L’incantevole Joanna pubblica a meno di un anno da Ys questo EP che nel titolo (ma solo in quello) si permette di fare il verso nientemeno che a sua maestà The Boss. Si tratta di un CD con tre canzoni, una inedita e le altre due tratte dai suoi precedenti LP, per un totale di 24 minuti che in fondo non aggiunge niente di sostanzialmente nuovo alla meraviglia che mi aveva regalato Ys.
Di fronte a queste operazioni mi trovo in genere ad essere un po’ prevenuto, e mi chiedo, quale sia l’incontenibile urgenza artistica di pubblicare un EP a ridosso di un album così complesso e articolato.

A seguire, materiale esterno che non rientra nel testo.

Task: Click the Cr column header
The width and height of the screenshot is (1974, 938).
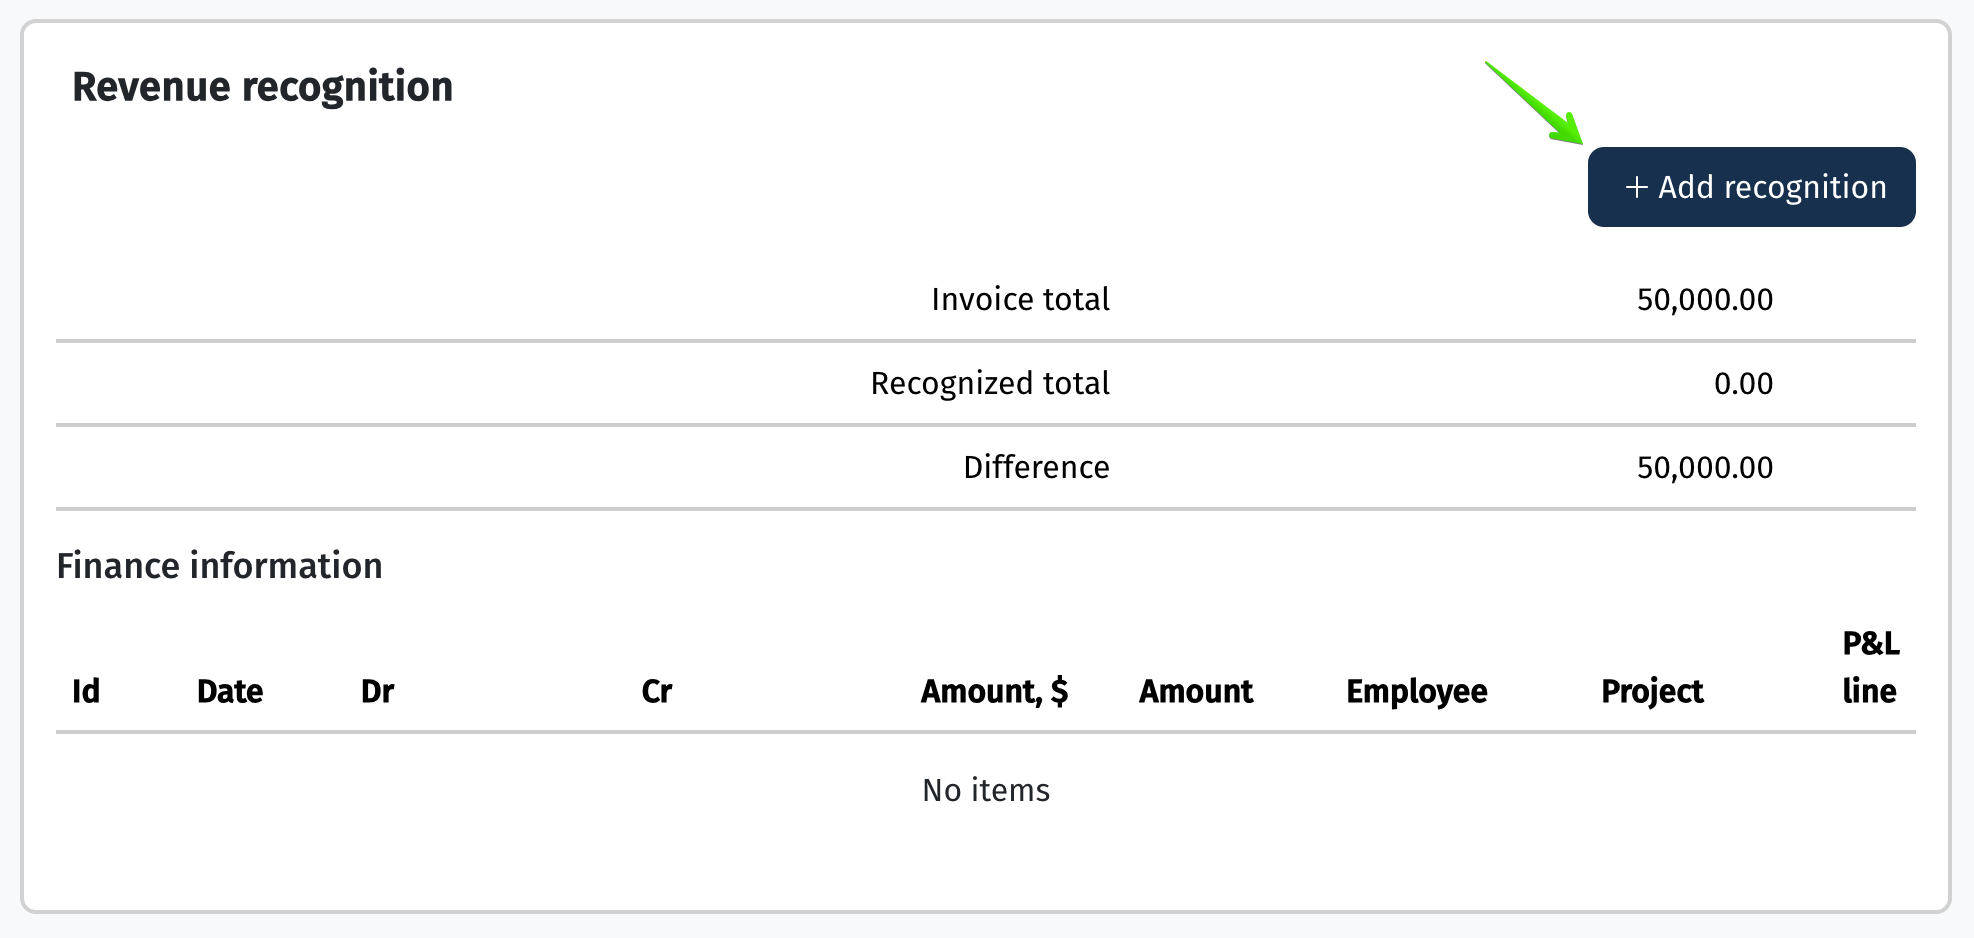Action: [x=656, y=691]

Il primo sospetto è quello che si cerchi semplicemente di trarre congruo profitto dall’ultima gallina dalle uova d’oro del panorama indie, che naturalmente non è affatto esente da logiche di marketing e da vili inquietudini di tipo commerciale. O forse l'eterea Joanna si trova in questo momento nella fortunata posizione di indie-star con relativo stuolo di cortigiani pronti e solerti ad esaudire ogni suo capriccio, quale per esempio quello di dare alle stampe un’altra esibizione della sua originalissima arte.

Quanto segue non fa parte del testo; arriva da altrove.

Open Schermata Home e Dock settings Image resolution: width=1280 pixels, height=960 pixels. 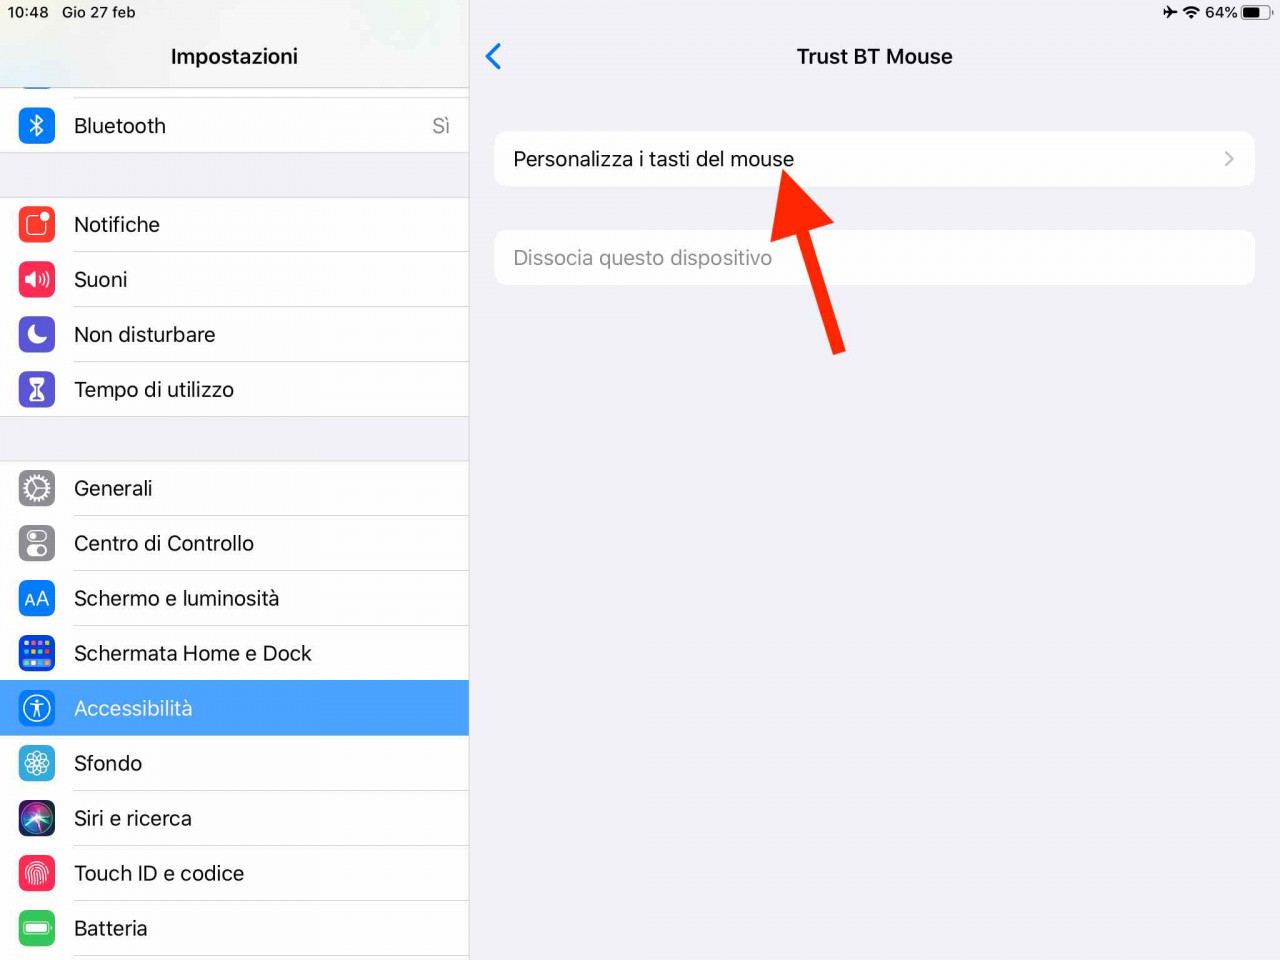[234, 654]
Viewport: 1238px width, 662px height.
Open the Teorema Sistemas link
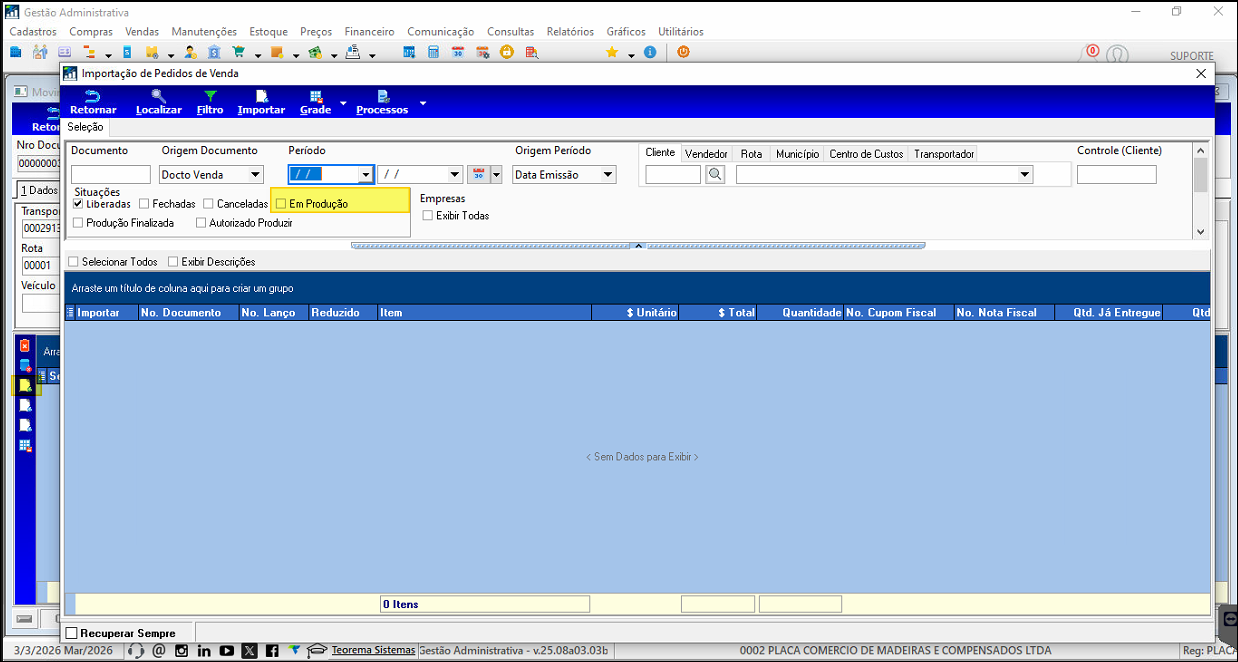coord(373,650)
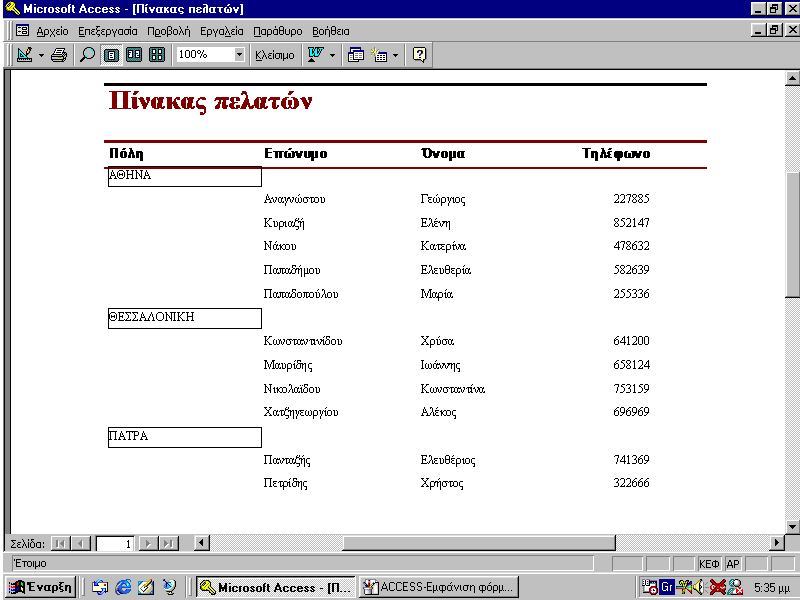Switch to two-page preview

coord(134,55)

All’interno dell’EP un foglio scritto a mano funge da libretto con testi, credits, ringraziamenti e note dell’autrice. Queste ci dicono che le registrazioni sono il frutto di una tre giorni in studio durante la quale i brani sono stati registrati live facendo uso oltre dell’inseparabile arpa di Joanna, pure di strumenti quali la tambura, la sega musicale (musical saw), il banjo e l’accordion.
Il primo brano, Colleen, è l’unico originale dell’EP. È quello che si direbbe ormai un tipico pezzo Newsomiano, fatto di complicate melodie interpretate dalla strana voce della Newsom, l’accompagnamento dell’arpa e, al posto degli archi di Van Dyke Parks, gli strumenti di cui sopra.

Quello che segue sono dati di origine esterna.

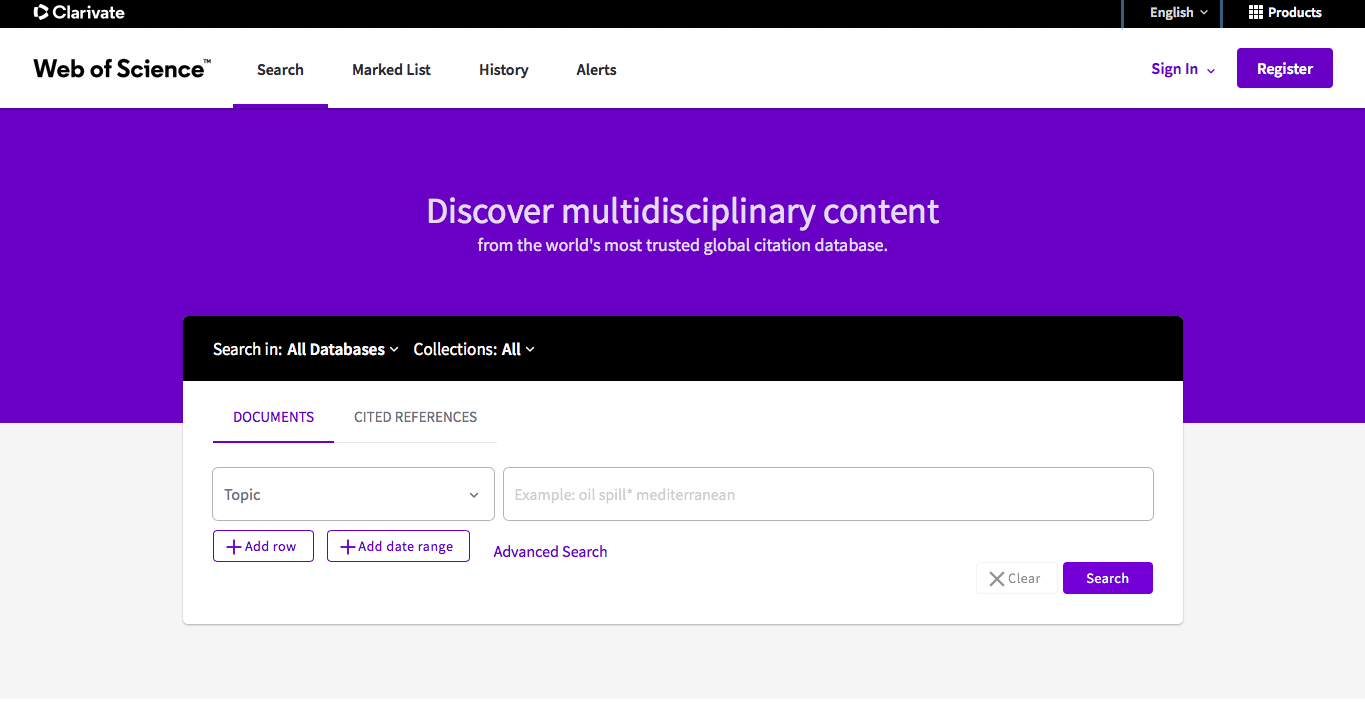
Task: Open the Sign In dropdown
Action: click(x=1183, y=69)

Ancora una volta, e forse più che mai, si avverte l’intrigante contrasto tra arrangiamenti e suoni di stampo antico e un incedere del cantato e dell’armonia che in certi passaggi ha un’impronta rock molto tesa, non facilmente definibile, ma sicuramente molto moderna.
Il secondo pezzo, Clam, Crab, Cockle, Cowrie, ripreso da The milk eye bender è più tipicamente folk, dall’incedere lento e con tanto di controcanto maschile.
Infine Cosmia (notare l’enigmatica insistenza sulla lettera C nei titoli), pescata dall’ultimo LP, è il brano in cui si avverte più nettamente la dimensione pseudo-live della registrazione. Rispetto all’originale il brano dura circa il doppio (più di tredici minuti) con una lunga coda strumentale in cui si coglie il piacere che questi musicisti devono avere provato nel suonarlo insieme e nel giocare a sfumarlo, portandolo a minimalismo fino al silenzio.
Insomma, alla fine l’impressione su questo EP è più che buona e fuga l’iniziale mia diffidenza, collocandosi come più che degna continuazione di Ys. Ad esso per la verità non aggiunge molto, arrangiamenti diversi, non in maniera radicale, ma comunque interessanti (e per conto mio il fischio della musical saw è incantevole).
A questo punto sorge la solita domanda che ogni buon disco propone: cosa farà ora la Newsom? Ha trovato la sua formula perfetta o ci sorprenderà ancora? Con questo EP non l’ha fatto, ma in fondo… è solo un EP.